Justiça suspende multa aplicada pela CVM no caso RioPrevidência

    A Justiça Federal do Rio de Janeiro concedeu hoje uma liminar que suspende todos os efeitos do julgamento do caso RioPrevidência pela Comissão de Valores Mobiliários (CVM), realizado na terça-feira (28), que resultou na aplicação de multas de mais de R$ 500 milhões aos investigados.

    O Juiz Wilney Magno de Azevedo Silva, da 16ª Vara Federal, aceitou o pedido feito pelo advogado Fernando Orotavo Neto, que representa o grupo de investidores multados pela CVM. Orotavo Neto alegou que a CVM não permitiu que os acusados apresentassem provas em sua defesa.

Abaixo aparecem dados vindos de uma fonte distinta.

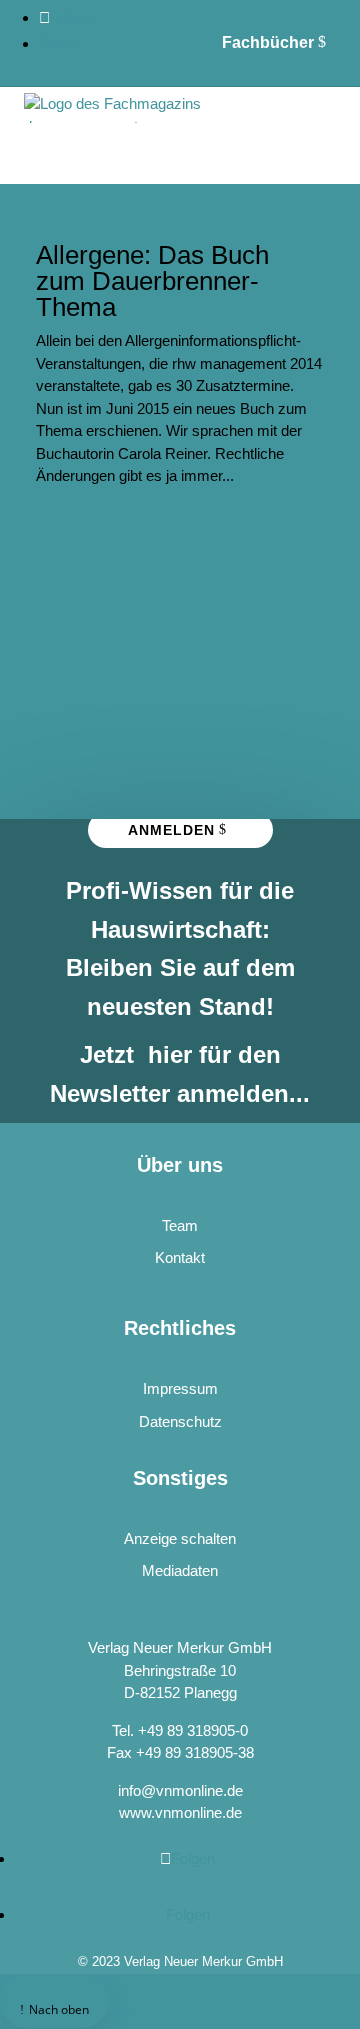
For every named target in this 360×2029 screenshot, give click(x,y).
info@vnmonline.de (180, 1790)
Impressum (180, 1388)
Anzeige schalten (180, 1538)
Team (180, 1225)
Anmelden (171, 830)
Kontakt (180, 1257)
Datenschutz (180, 1421)
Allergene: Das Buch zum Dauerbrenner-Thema (152, 281)
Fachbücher (268, 42)
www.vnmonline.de (180, 1812)
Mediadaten (180, 1570)
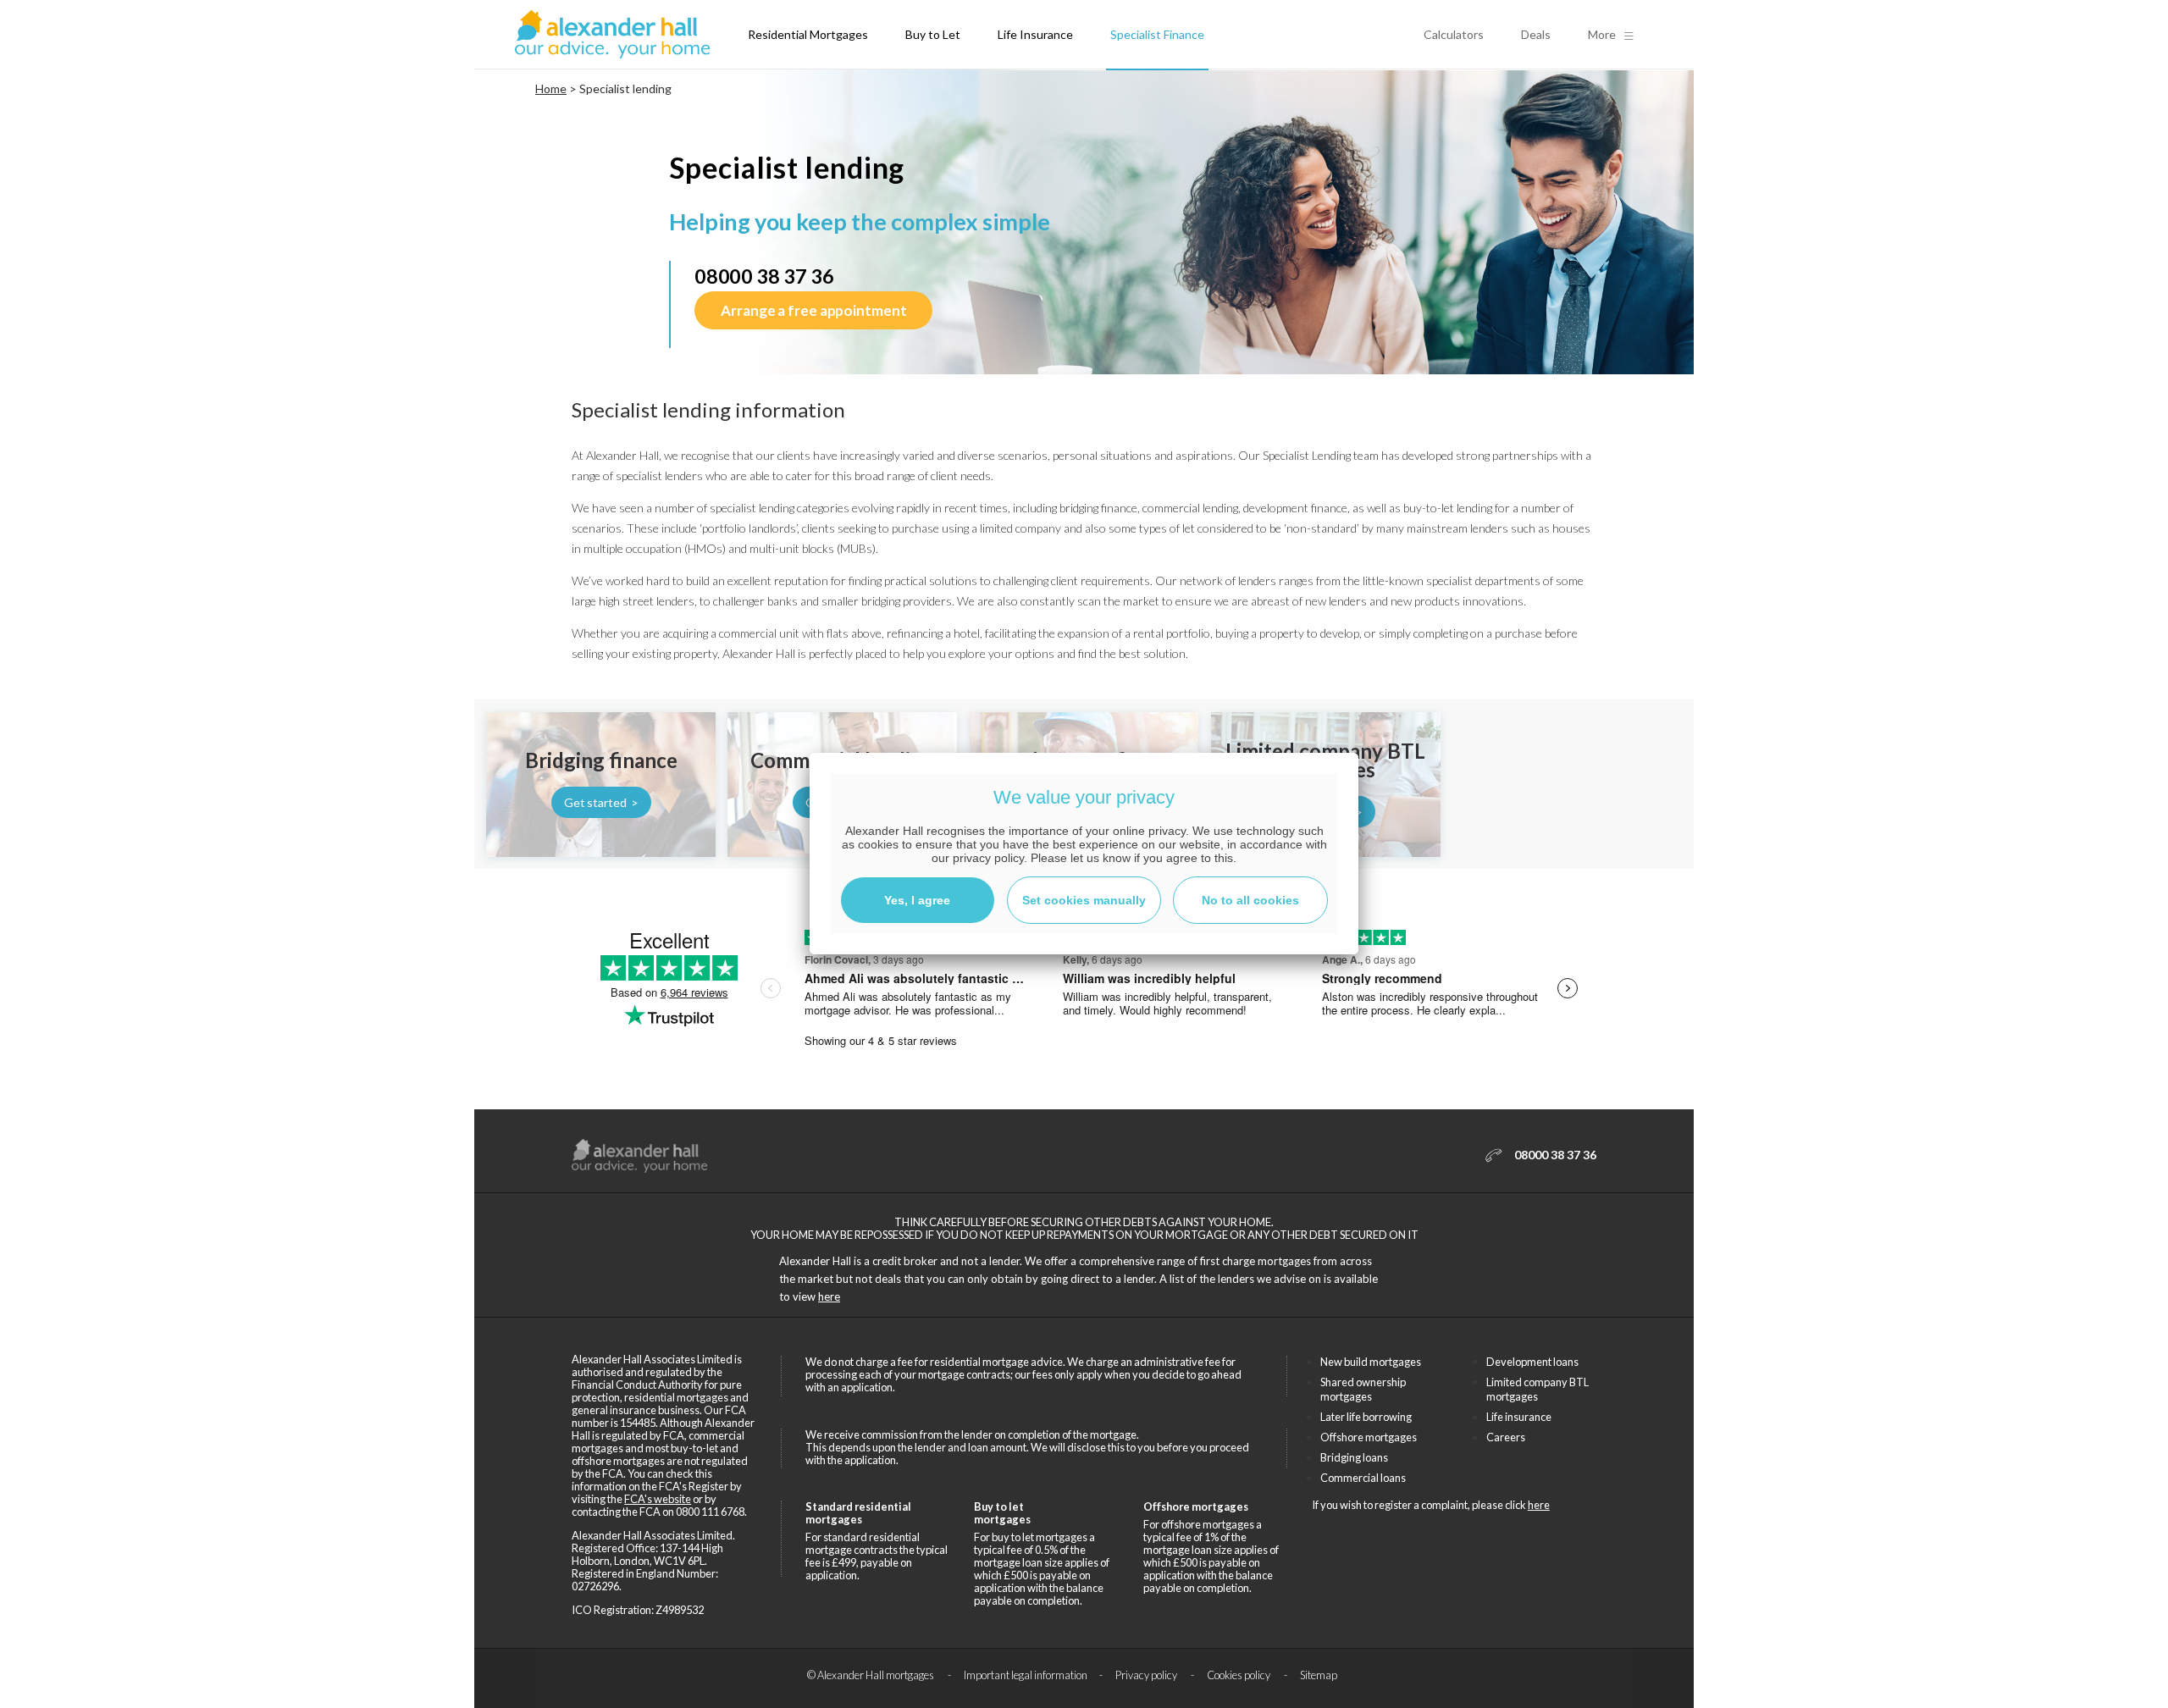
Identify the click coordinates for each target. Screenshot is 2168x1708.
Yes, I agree (917, 900)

Em sua decisão, o juiz considera que “houve ofensa ao devido processo do Direito”.

    Procurada pelo Valor, a CVM informou que ainda não foi comunicada oficialmente sobre a liminar concedida pela Justiça.

    Na sua investigação, a CVM considerou que houve fraude na operação de venda de créditos imobiliários do Banco do Estado do Rio de Janeiro (Banerj) que pertenciam ao fundo de pensão dos funcionários do Estado, o RioPrevidência.

    O fundo de pensão recebeu direitos creditórios como pagamento de dívidas trabalhistas deixadas pelo Banerj. O RioPrevidência fez, então, uma licitação para a administração desses recursos. A acusação da CVM foi de que a licitação foi articulada de forma a beneficiar a ASM DTVM, que teria obtido acesso privilegiado ao edital. Isso permitiu à ASM criar um fundo de investimentos em direitos creditórios (FIDC) que atendesse a todas as exigências do edital.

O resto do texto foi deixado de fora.